A limitation of this study is the lack of a randomisation process in sample selection due to recruitment modalities. Another critical point is that the control group only involved medical students; this could have introduced bias in the comparison, as this group has characteristics, such as, a high level of schooling or the plausible presence of particular personal inclinations that have oriented the choice of this path to graduation. These results should be confirmed on a more heterogeneous and inclusive comparison sample. Furthermore, it would be useful to extend the comparison between survivors and children with cancer to highlight any discrepancies in the defence styles adopted, and to investigate how these can be modelled by oncological pathology.

## Conclusion

According to our findings, survivors of childhood cancer showed, compared with controls, lower mean scores in TAO, PRO and TAS defence styles, and higher scores in REV and PRN. The difference of PRN was found to be small and not significant (p=0.651). All the mean scores obtained in the SCL-90-R psychopathological subscales were non-pathological for both groups (with the exception of OBS for controls) and lower in survivors than controls. We believe that the survivors have developed, due to neoplastic pathology, a greater and more evolved coping capacity almost totally independent from the defence mechanisms. In addition, we performed a mediation analysis to evaluate whether there was any association between the defence styles adopted by survivors and the psychopathological indices. Unexpectedly, we found that the only correlation concerned TAS, which has a mediation effect on interpersonal sensitivity, ANX, PSDI, GSI and DTS-avoidance subscale, while TAO had a mediation effect on DTS total score and DTS-intrusivity subscale. Based on our findings, the remaining variables and defence styles were not related to each other as we had initially assumed. Our results, crossing data from mediation and correlation analysis, showed how a decreasing TAS utilisation in survivors, as a consequence of cancer history, has decreased INT, ANX and GSI scores in these subjects compared with controls. In the same way, TAO was found to be positively correlated with DTS total score (p=0.018, r=0.239) and intrusivity (p=0.001, r=0.318), both in correlation and mediation analyses; therefore, we can conclude that a lower TAO in survivors (considered to be a consequence of history of cancer) leads to a lower score in DTS.
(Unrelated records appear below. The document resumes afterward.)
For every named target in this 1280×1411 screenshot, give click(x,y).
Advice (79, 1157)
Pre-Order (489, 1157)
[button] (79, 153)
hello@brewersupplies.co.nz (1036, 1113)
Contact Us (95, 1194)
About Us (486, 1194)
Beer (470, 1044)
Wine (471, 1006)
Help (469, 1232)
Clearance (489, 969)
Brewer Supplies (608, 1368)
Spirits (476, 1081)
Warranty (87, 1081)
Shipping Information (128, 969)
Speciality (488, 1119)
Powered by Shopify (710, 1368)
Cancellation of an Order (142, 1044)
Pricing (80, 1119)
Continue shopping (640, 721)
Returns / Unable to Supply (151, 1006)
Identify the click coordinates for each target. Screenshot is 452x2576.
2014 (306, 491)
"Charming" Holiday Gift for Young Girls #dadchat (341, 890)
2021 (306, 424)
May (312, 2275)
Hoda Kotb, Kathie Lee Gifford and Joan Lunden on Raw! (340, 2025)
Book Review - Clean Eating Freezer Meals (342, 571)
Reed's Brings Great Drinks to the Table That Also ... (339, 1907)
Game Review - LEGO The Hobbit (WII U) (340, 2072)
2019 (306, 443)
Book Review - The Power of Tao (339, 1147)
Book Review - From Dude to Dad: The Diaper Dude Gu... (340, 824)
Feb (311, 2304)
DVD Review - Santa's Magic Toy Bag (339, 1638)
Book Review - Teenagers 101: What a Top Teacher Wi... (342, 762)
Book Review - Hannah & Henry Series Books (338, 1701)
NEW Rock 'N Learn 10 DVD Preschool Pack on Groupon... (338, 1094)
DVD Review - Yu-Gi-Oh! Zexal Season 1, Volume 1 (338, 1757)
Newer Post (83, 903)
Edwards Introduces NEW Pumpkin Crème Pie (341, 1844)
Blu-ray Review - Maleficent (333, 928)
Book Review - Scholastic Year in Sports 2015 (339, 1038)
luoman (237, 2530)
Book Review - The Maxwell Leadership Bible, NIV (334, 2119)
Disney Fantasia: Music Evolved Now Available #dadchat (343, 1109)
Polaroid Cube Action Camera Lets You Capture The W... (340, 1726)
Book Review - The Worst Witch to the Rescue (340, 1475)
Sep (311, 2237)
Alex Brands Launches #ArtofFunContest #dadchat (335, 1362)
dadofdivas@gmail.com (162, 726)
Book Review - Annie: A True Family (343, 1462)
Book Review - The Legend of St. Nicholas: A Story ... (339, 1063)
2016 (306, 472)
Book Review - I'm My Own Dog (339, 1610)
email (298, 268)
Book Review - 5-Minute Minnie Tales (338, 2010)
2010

## Data availability statement

All data relevant to the study are included in the article or uploaded as supplemental information. All data have been obtained from the authors of this manuscript and are in the possession of the corresponding author.

## Ethics statements

### Patient consent for publication

Not required.

### Ethics approval

The study protocol was approved by the internal Institutional Review Board (ethical approval code: 01/2018). The procedures performed were in accordance with the principles of the 1964 Declaration of Helsinki and its later amendments (2013). Written informed consent was obtained from all study participants before inclusion.

## Footnotes

*   AP and EB are joint first authors.

*   Contributors Study concept and design—AP, ADC, EB and NB. Data collection and assessments—AM, EB, NB and IC. Methodology—AP, APu and EB. Data analysis and interpretation—APu, EB, SA and AM. Drafting of the original manuscript—EB, IC and NB. Manuscript review and editing—EB, APu, IC and NB. Supervision—AP, APu, MSS, ADC and EA. All authors have read and agreed to the published version of the manuscript.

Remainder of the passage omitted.